Из этих писем прежде всего с полной очевидностью явствует, что априорные и историко-философские убеждения Чаадаева остались неизменными, как и вообще период идейного творчества окончательно завершился для него к тому моменту, когда он вернулся в общество. Перемена коснулась (если не считать мелких поправок) только частного пункта, каким был его прикладной вывод относительно России.
Когда в «Философических письмах» Чаадаев утверждал, что история России, стоявшей вне общехристианского единства, сделалась вследствие этого какой-то чудовищной аномалией и сама Россия представляет в настоящую минуту unicum среди европейских народов, то при тогдашнем его настроении это установление факта естественно приняло судебный характер, то есть превратилось в осуждение прошлого России и обличение ее настоящего. Но при более спокойном отношении к делу этот самый факт мог быть истолкован и иначе; естественно было сказать себе, что тысячелетняя история огромного народа не может быть сплошной ошибкою, что, напротив, в своеобразии его судьбы – разгадка и залог его исключительного предназначения. – Мы видели, что именно так поступил Пушкин; и телеологическая точка зрения, на которой стоял Чаадаев, как раз и требовала такой объективной оценки факта. Характерно, что в знаменитом «Философическом письме» Чаадаев едва касается вопроса о будущем России, поглощенный живописанием ее прошлого и настоящего, тогда как его письма 30-х годов наполнены рассуждениями о будущности русского народа. Тогда, угрюмый отшельник, выброшенный из жизни, он являлся судьей-обвинителем своей родины, – а судить можно только прошлое и настоящее; теперь, успокоившись и вернувшись в действительность, он почувствовал себя гражданином, и его мысль направилась вперед, на будущее.
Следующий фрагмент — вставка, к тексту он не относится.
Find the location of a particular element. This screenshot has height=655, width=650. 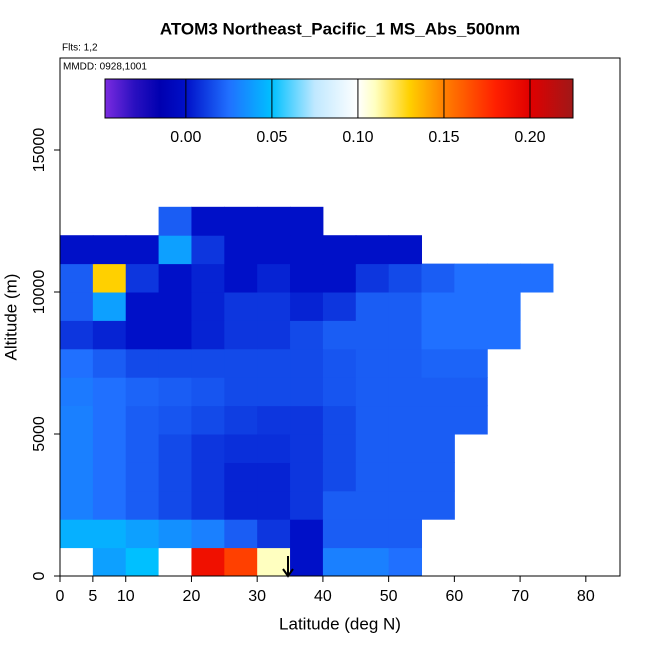

colorbar-tick-label: 0.05 is located at coordinates (272, 138).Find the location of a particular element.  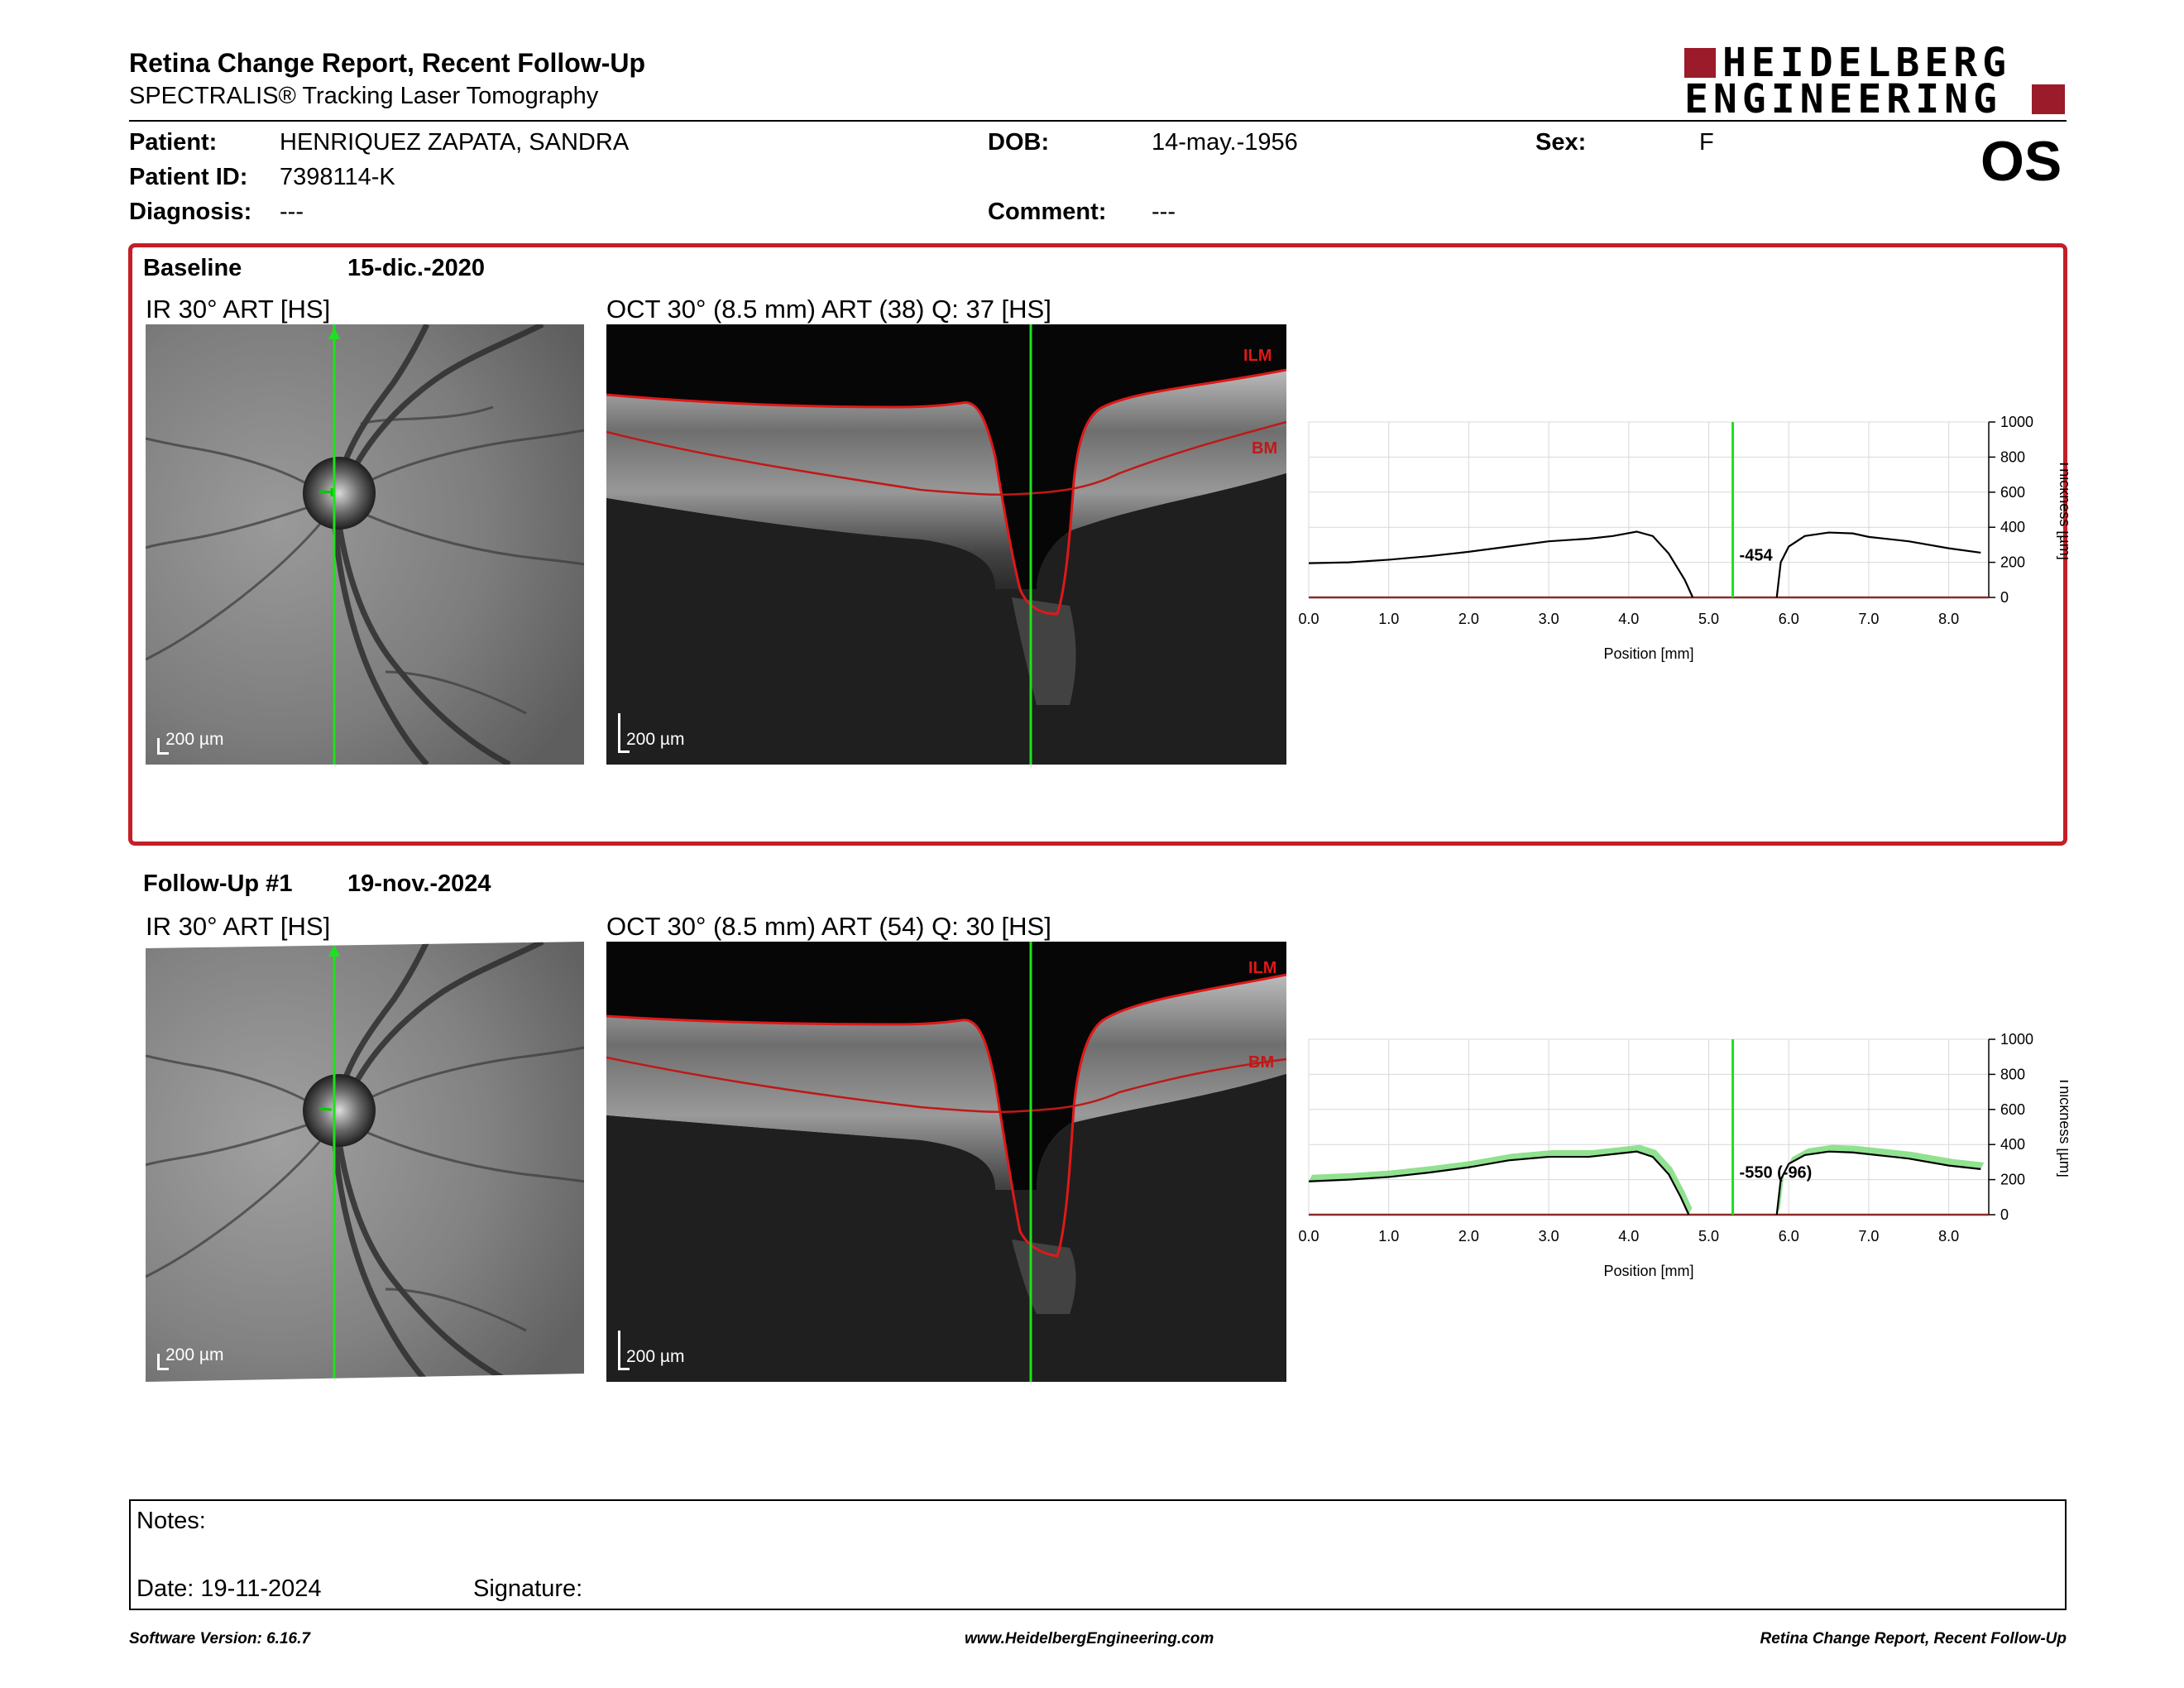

Если, таким образом, источник перемены, происшедшей во взглядах Чаадаева, был не столько логического, сколько психологического свойства, то, с другой стороны, очень вероятно, как думает П. Н. Милюков[419], что содержание его новой мысли было до известной степени определено тем умственным течением, которое он встретил по вступлении в московское общество. Не то, чтобы на него оказал прямое влияние «московский шеллингизм»{254}, но он попал здесь в атмосферу, насыщенную историко-философскими идеями особого рода: здесь с живым увлечением дебатировались вопросы о всемирно-исторической роли народов, о провиденциальной миссии, о понятии национальности и пр., и эти категории мышления, не чуждые ему и до сих пор, но затмеваемые его религиозно-исторической концепцией, не могли не отразиться на дальнейшем развитии его учения.